Energy Trading focuses on physical and financial power, gas and coal marketing and trading, structured transactions, enhancement of returns from DTE Energy’s asset portfolio, and optimization of contracted natural gas pipeline transportation and storage, and generating capacity positions. Energy Trading also provides natural gas, power and related services which may include the management of associated storage and transportation contracts on the customers’ behalf under FERC Asset Management Arrangements, and the supply or purchase of renewable energy credits to various customers. Our customer base is predominantly utilities, local distribution companies, pipelines, producers and generators, and other marketing and trading companies. We enter into derivative financial instruments as part of our marketing and hedging activities. These financial instruments are generally accounted for under the mark-to-market method, which results in the recognition in earnings of unrealized gains and losses from changes in the fair value of the derivatives. We utilize forwards, futures, swaps and option contracts to mitigate risk associated with our marketing and trading activity as well as for proprietary trading within defined risk guidelines. Energy Trading also provides commodity risk management services to the other businesses within DTE Energy.

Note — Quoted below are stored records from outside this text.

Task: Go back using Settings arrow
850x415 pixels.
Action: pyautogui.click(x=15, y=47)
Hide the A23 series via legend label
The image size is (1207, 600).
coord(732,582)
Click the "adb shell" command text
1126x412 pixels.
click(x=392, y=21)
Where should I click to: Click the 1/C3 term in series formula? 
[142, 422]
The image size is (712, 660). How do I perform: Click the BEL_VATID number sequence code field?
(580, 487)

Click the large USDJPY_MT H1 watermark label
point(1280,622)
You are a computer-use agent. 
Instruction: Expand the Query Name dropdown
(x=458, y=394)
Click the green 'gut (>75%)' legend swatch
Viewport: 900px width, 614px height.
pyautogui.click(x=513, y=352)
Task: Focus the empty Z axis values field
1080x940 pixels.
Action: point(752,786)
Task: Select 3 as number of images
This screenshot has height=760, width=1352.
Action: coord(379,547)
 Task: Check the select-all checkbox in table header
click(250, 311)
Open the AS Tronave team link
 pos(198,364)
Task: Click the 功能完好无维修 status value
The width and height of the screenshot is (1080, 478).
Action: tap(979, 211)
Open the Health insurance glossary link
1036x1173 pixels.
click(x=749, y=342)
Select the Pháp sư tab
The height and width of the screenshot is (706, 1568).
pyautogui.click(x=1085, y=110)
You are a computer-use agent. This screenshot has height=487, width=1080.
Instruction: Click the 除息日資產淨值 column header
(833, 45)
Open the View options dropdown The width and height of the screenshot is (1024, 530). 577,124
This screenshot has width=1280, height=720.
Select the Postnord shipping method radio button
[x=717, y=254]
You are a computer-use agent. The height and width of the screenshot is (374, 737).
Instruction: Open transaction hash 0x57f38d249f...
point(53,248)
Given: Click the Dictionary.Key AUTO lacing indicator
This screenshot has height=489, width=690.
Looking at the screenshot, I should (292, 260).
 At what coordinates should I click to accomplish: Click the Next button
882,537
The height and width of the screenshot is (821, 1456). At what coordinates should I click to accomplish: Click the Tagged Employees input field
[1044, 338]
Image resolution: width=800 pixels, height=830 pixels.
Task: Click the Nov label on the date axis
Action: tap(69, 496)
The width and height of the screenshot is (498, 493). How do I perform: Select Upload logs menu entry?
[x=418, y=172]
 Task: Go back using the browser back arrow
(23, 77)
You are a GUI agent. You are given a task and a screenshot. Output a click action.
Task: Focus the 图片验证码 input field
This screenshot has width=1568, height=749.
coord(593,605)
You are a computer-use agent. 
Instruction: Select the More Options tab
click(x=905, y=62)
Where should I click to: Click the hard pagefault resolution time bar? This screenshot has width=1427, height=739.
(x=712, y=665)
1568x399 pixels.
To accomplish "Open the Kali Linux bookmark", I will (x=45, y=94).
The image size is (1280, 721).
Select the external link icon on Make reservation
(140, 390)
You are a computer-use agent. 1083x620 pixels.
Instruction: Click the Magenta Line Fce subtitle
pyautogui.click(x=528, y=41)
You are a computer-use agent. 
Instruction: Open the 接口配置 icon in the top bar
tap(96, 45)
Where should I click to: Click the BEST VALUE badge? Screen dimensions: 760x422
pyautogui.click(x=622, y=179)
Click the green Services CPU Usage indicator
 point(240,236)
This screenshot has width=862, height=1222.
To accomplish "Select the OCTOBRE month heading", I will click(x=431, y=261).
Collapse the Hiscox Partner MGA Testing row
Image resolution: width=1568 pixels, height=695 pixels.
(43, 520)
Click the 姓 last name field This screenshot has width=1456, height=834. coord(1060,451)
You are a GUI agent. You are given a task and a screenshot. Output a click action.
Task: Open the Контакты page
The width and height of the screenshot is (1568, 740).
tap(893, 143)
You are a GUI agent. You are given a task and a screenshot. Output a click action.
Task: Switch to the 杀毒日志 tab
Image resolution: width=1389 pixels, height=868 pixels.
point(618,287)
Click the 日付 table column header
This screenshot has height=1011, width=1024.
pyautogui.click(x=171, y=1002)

Significant portions of the Energy Trading portfolio are economically hedged. Most financial instruments and physical power and gas contracts are deemed derivatives; whereas, natural gas inventory, contracts for pipeline transportation, renewable energy credits and certain storage assets are not derivatives. As a result, this segment may experience earnings volatility as derivatives are marked-to-market without revaluing the underlying non-derivative contracts and assets. The segment’s strategy is to economically manage the price risk of these underlying non-derivative contracts and assets with futures, forwards, swaps and options. This results in gains and losses that are recognized in different interim and annual accounting periods.

Regulation

Energy Trading has market-based rate authority from the FERC to sell power and blanket authority from the FERC to sell natural gas at market prices. Energy Trading is subject to FERC reporting requirements and market behavior rules. Energy Trading is also subject to the applicable laws, rules and regulations related to the Commodity Futures Trading Commission, U.S. Department of Homeland Security and Department of Energy.

Strategy and Competition

Our strategy for the Energy Trading business is to deliver value-added services to our customers. We seek to manage this business in a manner consistent with and complementary to the growth of our other business segments. We focus on physical marketing and the optimization of our portfolio of energy assets. We compete with electric, gas and coal marketers, financial institutions, traders, utilities and other energy providers. The Energy Trading business is dependent upon the availability of capital and an investment grade credit rating. The Company believes it has ample available capital capacity to support Energy Trading activities. We monitor our use of capital closely to ensure that our commitments do not exceed capacity. A material credit restriction would negatively impact our financial performance. Competitors with greater access to capital or at a lower cost may have a competitive advantage. We have risk management and credit processes to monitor and mitigate risk.


14



CORPORATE AND OTHER

Description

Corporate and Other includes various holding company activities and holds certain non-utility debt and energy-related investments.

ENVIRONMENTAL MATTERS

We are subject to extensive environmental regulation. We expect to continue recovering environmental costs related to utility operations through rates charged to our customers. The following table summarizes our estimated significant future environmental expenditures based upon current regulations. Actual costs to comply could vary substantially. Additional costs may result as the effects of various substances on the environment are studied and governmental regulations are developed and implemented.
 
Electric
 
Gas
 
Non-utility
 
Total
 
(In millions)
Air
$
1,420

 
$

 
$

 
$
1,420

Water
80

 

 
18

 
98

Contaminated and other sites
8

 
28

 

 
36

Estimated total future expenditures through 2021
$
1,508

 
$
28

 
$
18

 
$
1,554

Estimated 2014 expenditures
$
280

 
$
5

 
$
10

 
$
295

Estimated 2015 expenditures
$
95

 
$
6

 
$
8

 
$
109


Air - DTE Electric is subject to the EPA ozone and fine particulate transport and acid rain regulations that limit power plant emissions of sulfur dioxide and nitrogen oxides. Since 2005, the EPA and the State of Michigan have issued additional emission reduction regulations relating to ozone, fine particulate, regional haze, mercury and other air pollution. These rules have led to additional emission controls on fossil-fueled power plants to reduce nitrogen oxide and sulfur dioxide, with further emission controls planned for reductions of mercury and other emissions. Future rulemakings could require additional controls for sulfur dioxide, nitrogen oxides and other hazardous air pollutants over the next few years.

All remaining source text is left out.